By Dominique Vidalon and Helen Reid
PARIS (Reuters) -Carrefour, Europe’s largest food retailer, said on Wednesday it would keep lowering prices this year as it reported a higher operating profit for its core French market and strong cash flow of 1.46 billion euros ($1.52 billion) for 2024.
The solid results allowed Carrefour to hand investors a 6% dividend hike, to 0.92 euros per share, along with a special dividend of 150 million euros or 0.23 euros per share.
However, Chief Financial Officer Matthieu Malige sounded a note of caution about consumer demand in 2025, particularly in France where Carrefour has been battling to win back market share from rivals like privately held Leclerc.
Carrefour’s sales in France fell 2.1% in the fourth quarter due to what it called a “sluggish” market, though this was an improvement from the 3% drop in the previous quarter. Carrefour said its French market share hit a 10-year high in 2024.
Carrefour will lower prices this year, Malige told reporters on a call, as consumers are still pressured by inflation, are highly price-sensitive and will switch between retailers and brands as they search for the best deals.
“We don’t see any significant improvement in the short-term. That’s why we are cautious on 2025 for France and more broadly for Europe,” he added.
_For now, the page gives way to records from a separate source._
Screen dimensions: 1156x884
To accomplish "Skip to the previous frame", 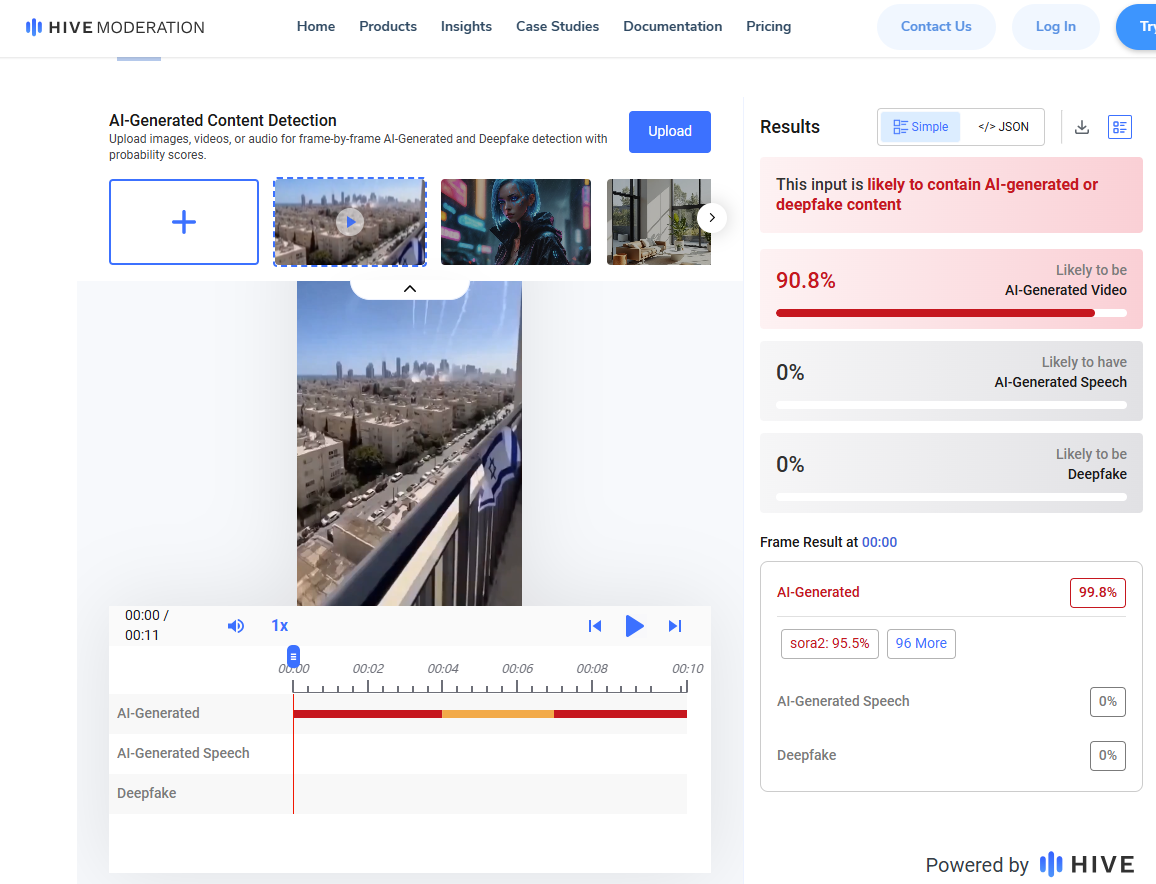I will (595, 626).
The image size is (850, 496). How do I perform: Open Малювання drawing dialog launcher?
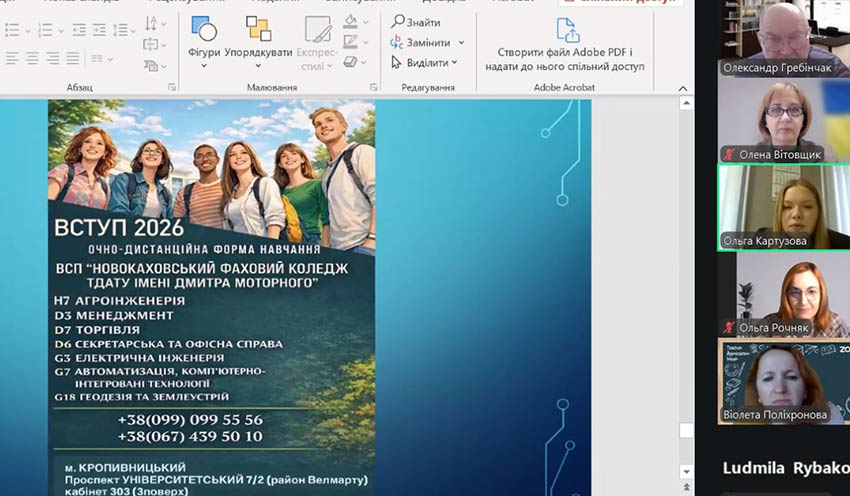[373, 88]
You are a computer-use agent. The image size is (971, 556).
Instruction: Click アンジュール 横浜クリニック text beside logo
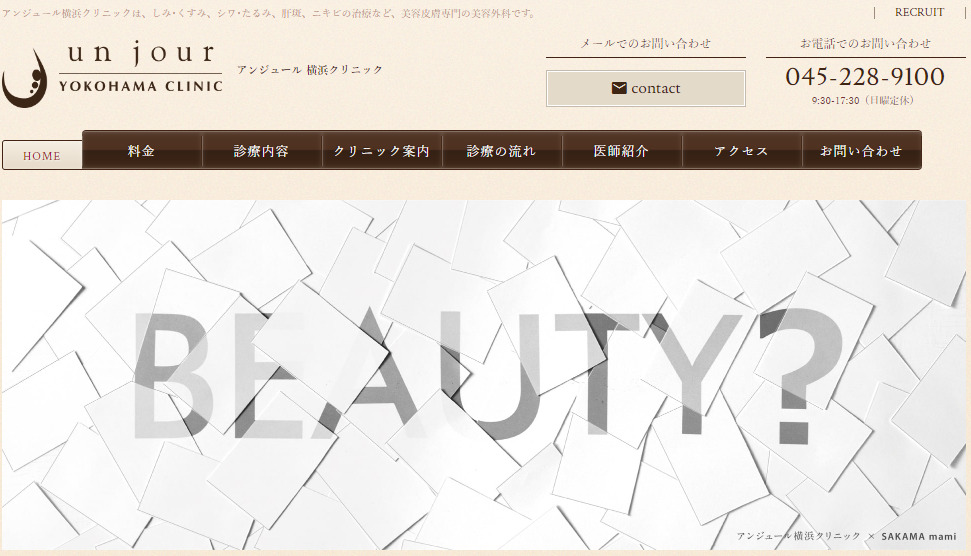coord(310,69)
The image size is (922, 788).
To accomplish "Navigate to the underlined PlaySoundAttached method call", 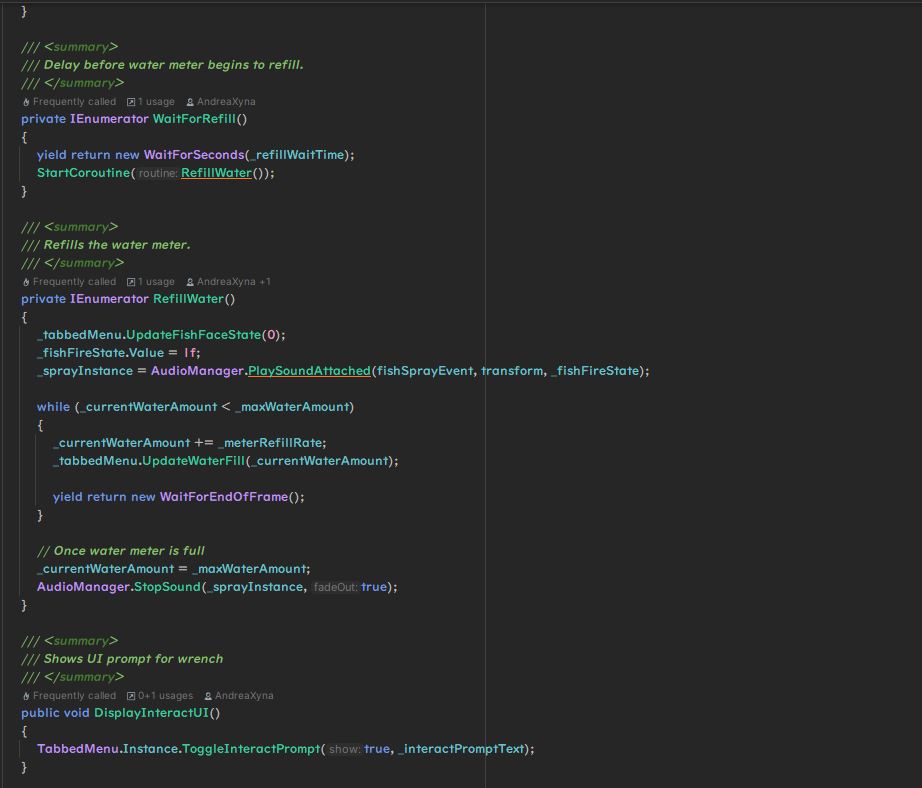I will 309,371.
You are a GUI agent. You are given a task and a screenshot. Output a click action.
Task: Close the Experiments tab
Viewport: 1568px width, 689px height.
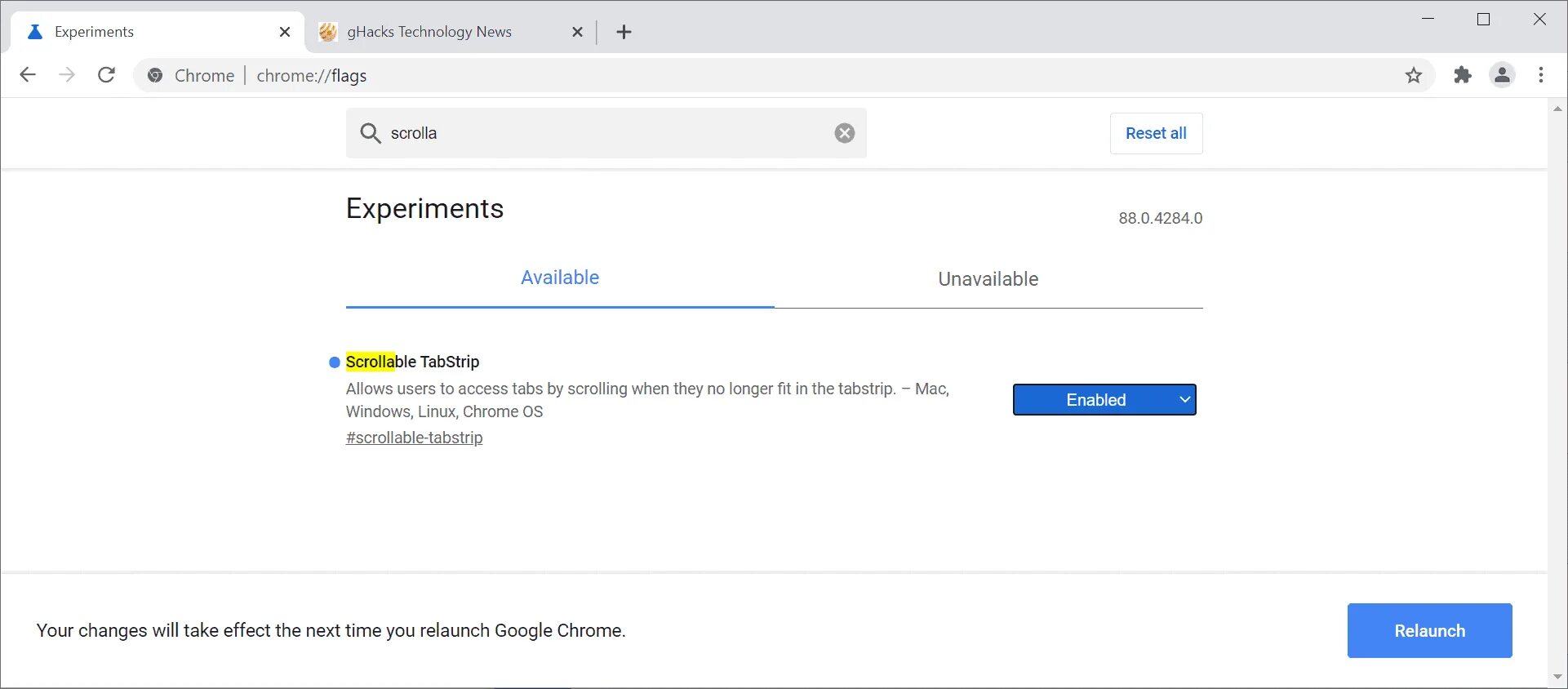pos(285,32)
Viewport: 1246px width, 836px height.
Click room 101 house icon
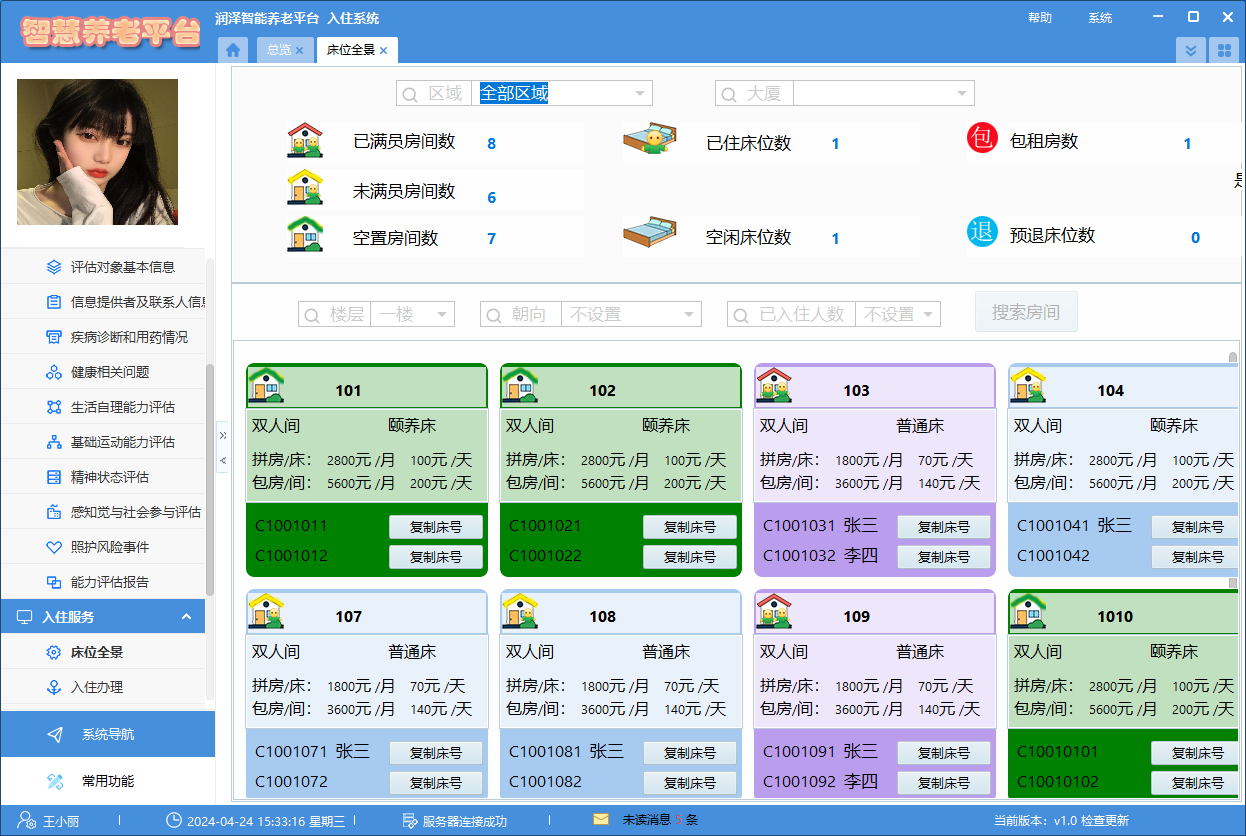click(267, 386)
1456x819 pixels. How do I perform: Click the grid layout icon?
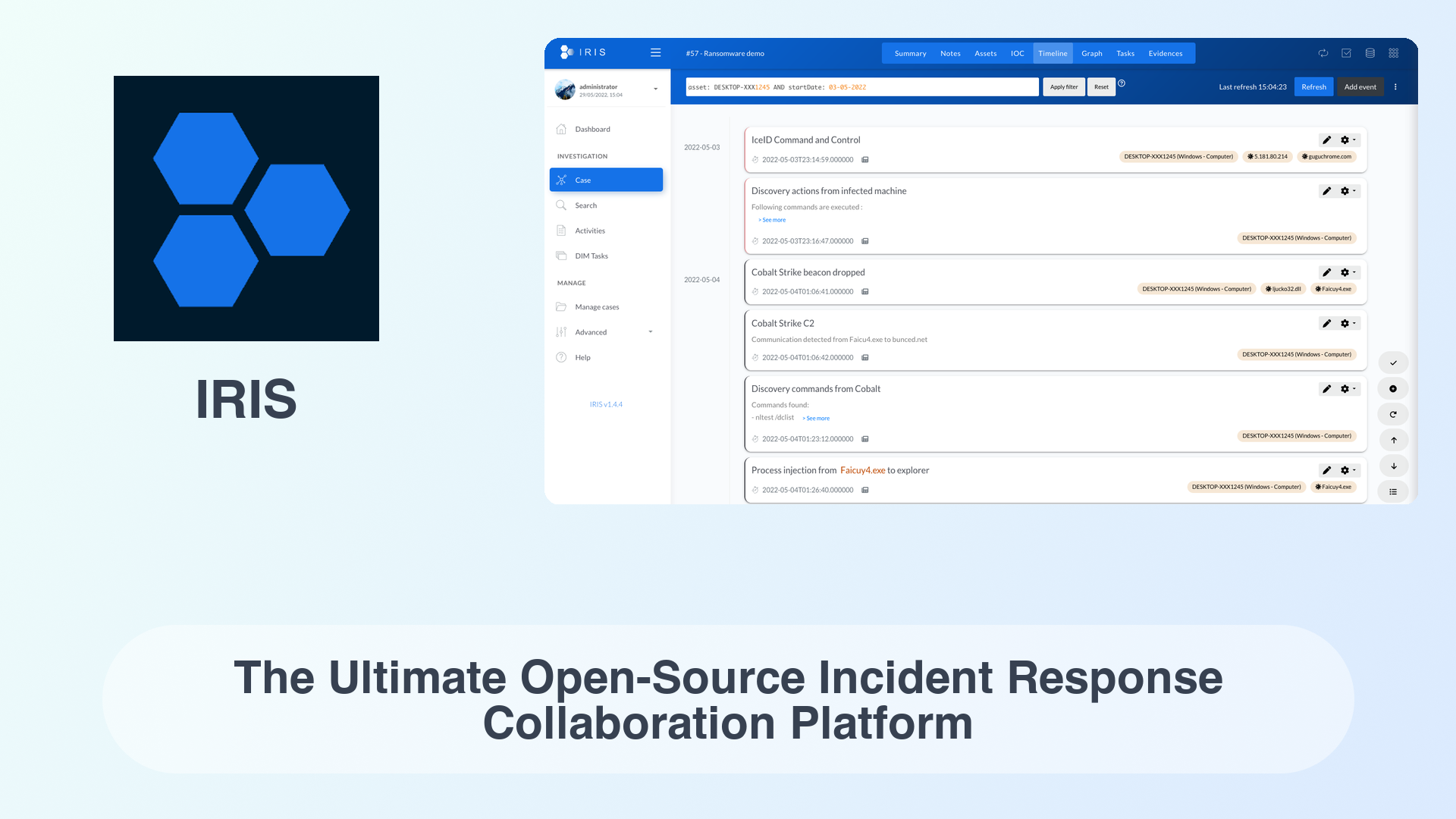(x=1393, y=53)
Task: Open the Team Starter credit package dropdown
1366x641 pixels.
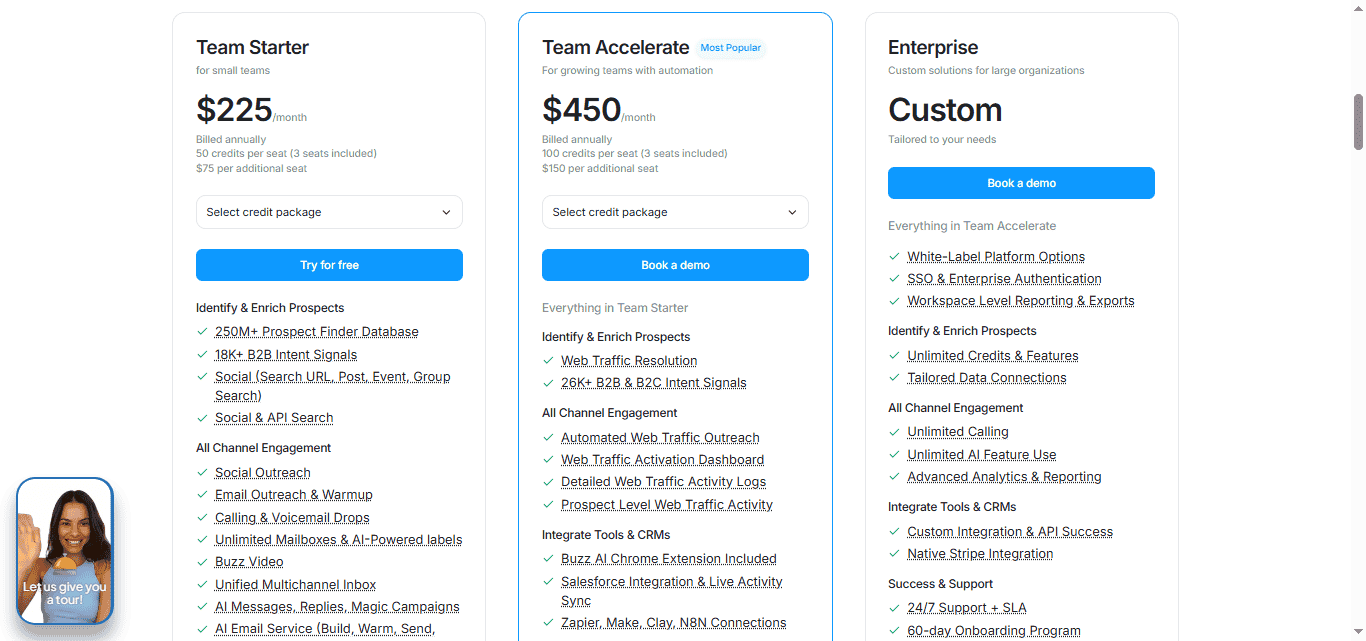Action: point(329,212)
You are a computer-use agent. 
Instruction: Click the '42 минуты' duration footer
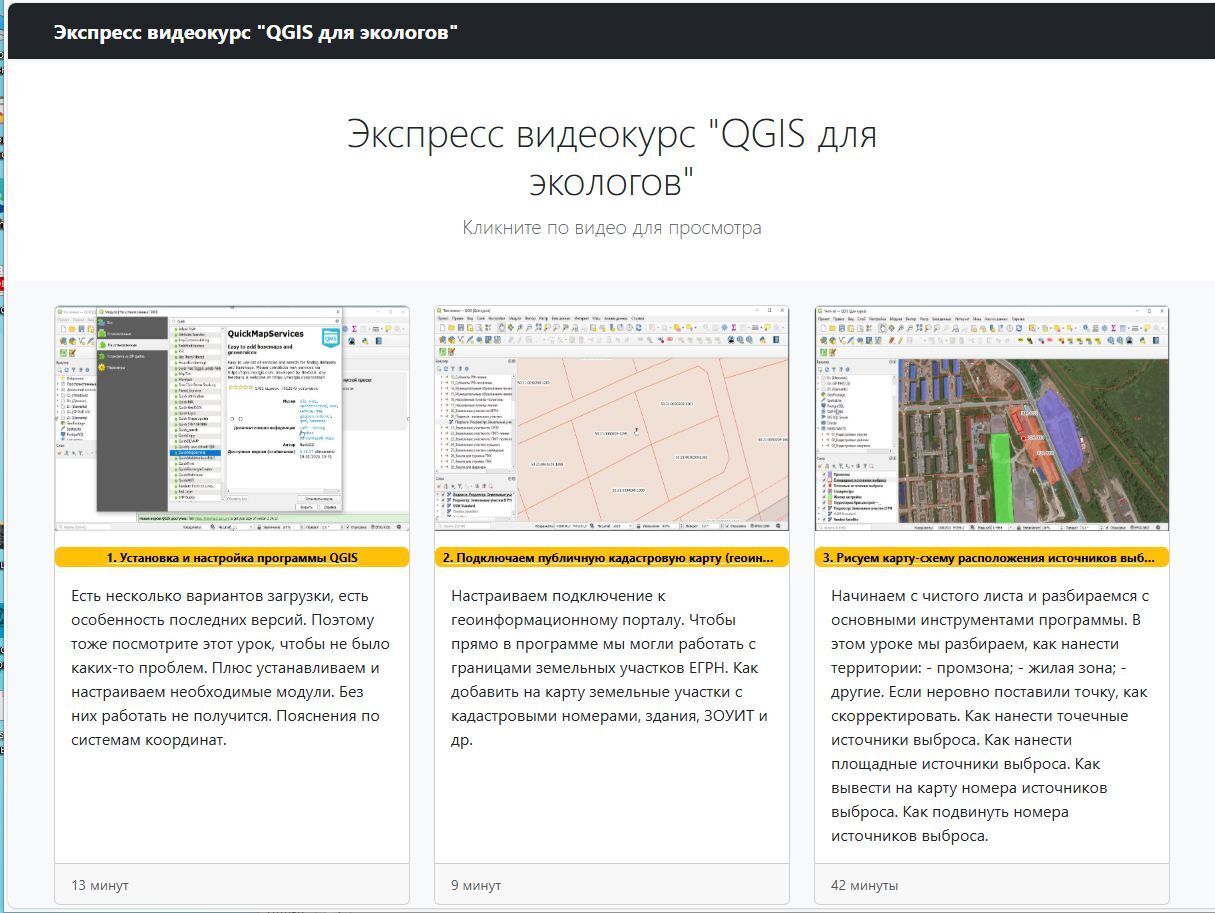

Carrefour’s operating profit in France rose 5.5% to 1.04 billion euros for 2024, while the margin increased by 5 basis points to 2.6% of sales.
Carrefour, which last week announced it would take private its Brazilian unit Atacadao SA, also known as Carrefour Brasil, said it had launched a review of its asset portfolio.
For 2025, Carrefour said it expected slightly higher earnings before interest, taxes, depreciation and amortisation (EBITDA), recurring operating income (ROI) and net free cash flow.
The retailer’s group recurring operating income was 2.21 billion euros for the year, a 1.4% rise at constant exchange rates. This compared with an estimated 2.26 billion euros in a poll of 18 analysts, based on LSEG data.
As in 2024, Carrefour’s price-cutting efforts will be partly funded by a new cost savings plan of 1.2 billion euros. The retailer’s cost savings reached 1.24 billion euros last year.
Carrefour opted for a special dividend instead of a share buyback, partly due to a recently introduced new French tax on share buybacks, Malige said on the call.